STATED PROBLEM:
Reproduce word for word everything in the records below, from the line containing "Given: Click the 検索 search button" down to the end of the records. Leave the pictures out of your copy.

Records from a data source:

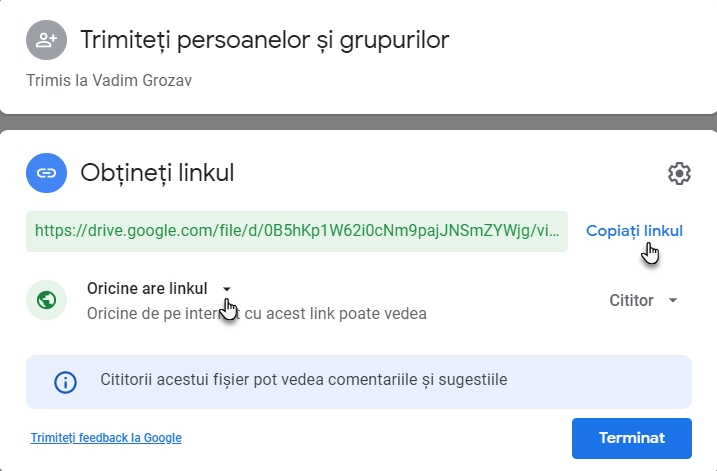Click the 'Obțineți linkul' heading

157,173
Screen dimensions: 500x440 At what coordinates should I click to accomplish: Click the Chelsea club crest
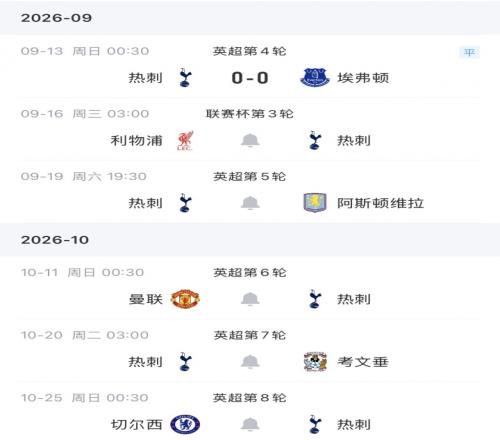[x=185, y=424]
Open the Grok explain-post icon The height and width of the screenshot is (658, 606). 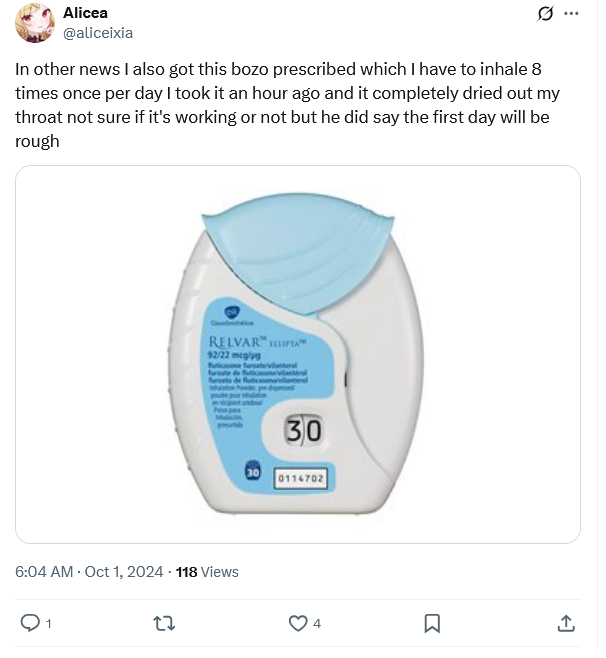(546, 14)
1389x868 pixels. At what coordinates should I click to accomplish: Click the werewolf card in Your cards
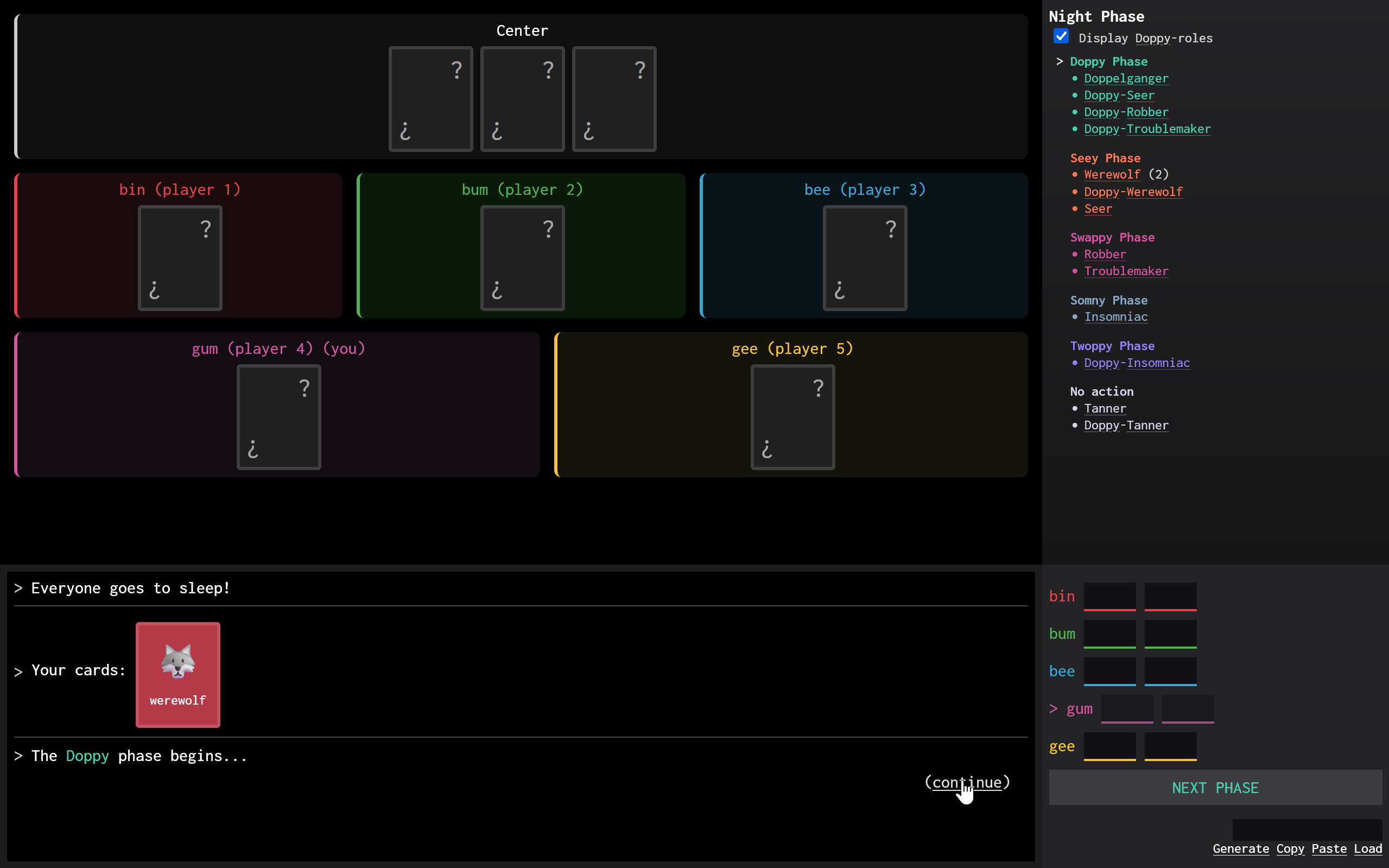pos(178,675)
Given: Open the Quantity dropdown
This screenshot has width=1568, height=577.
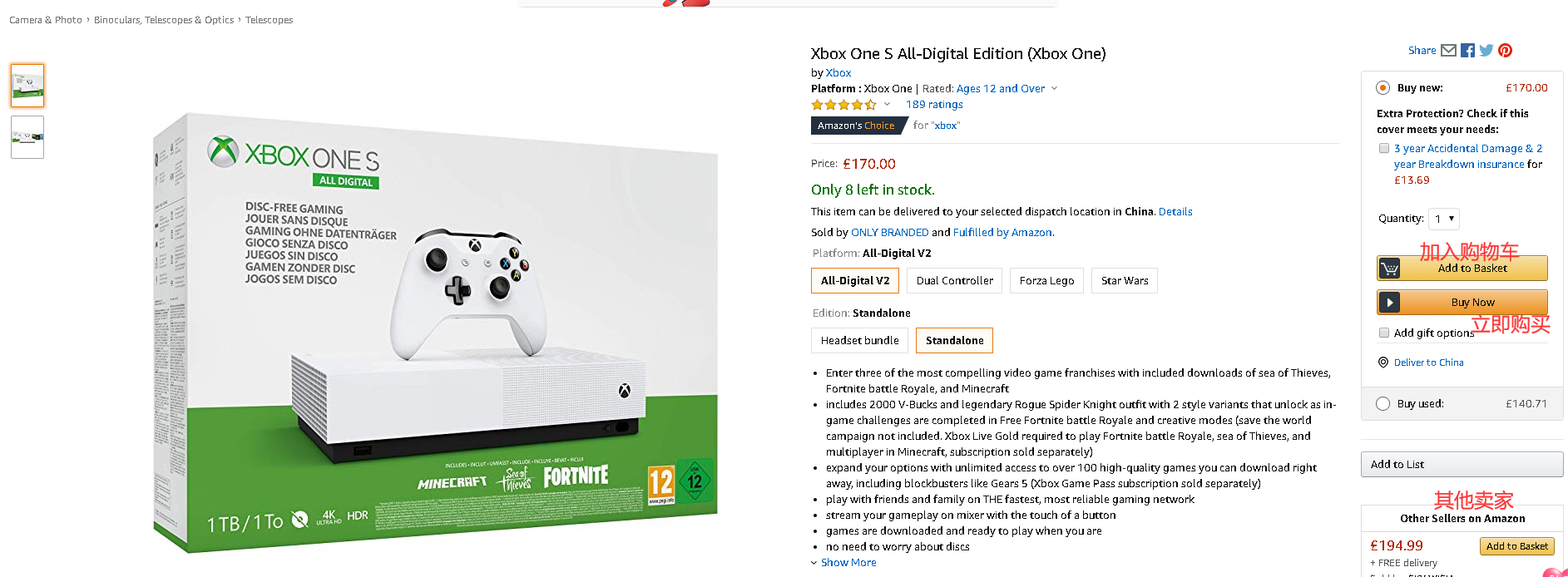Looking at the screenshot, I should [1444, 219].
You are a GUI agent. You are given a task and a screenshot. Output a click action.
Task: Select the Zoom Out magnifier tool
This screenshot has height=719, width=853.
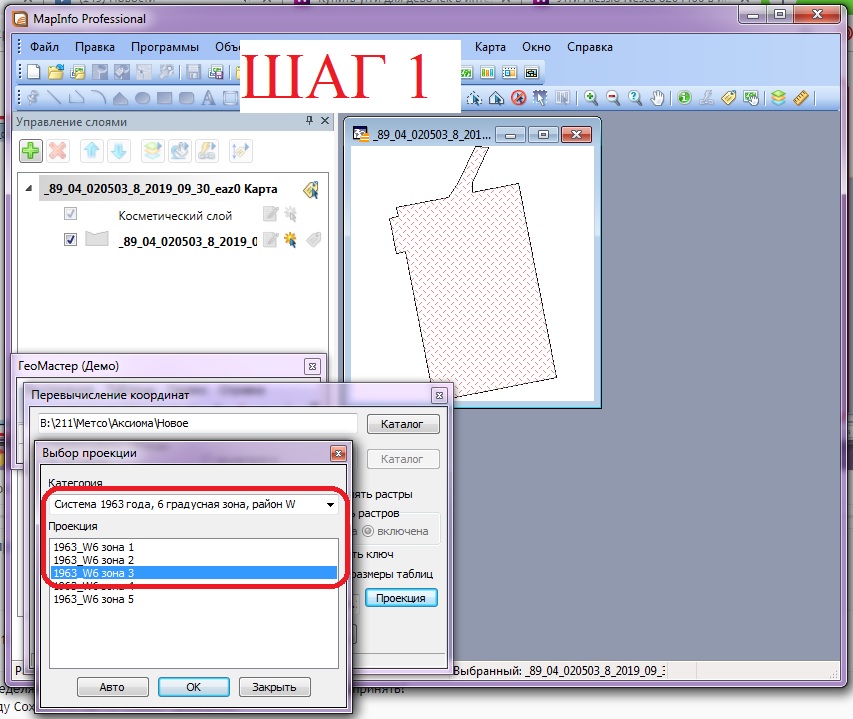click(x=612, y=98)
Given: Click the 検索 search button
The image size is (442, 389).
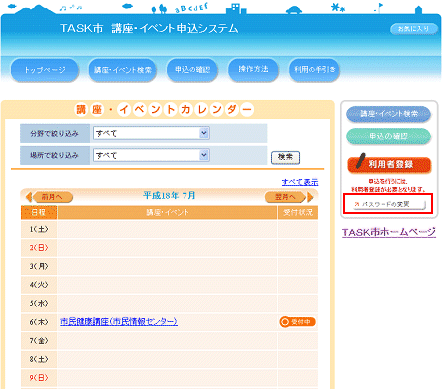Looking at the screenshot, I should [285, 157].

REPLY:
Given: Click the 検索 search button
The image size is (442, 389).
Looking at the screenshot, I should [285, 157].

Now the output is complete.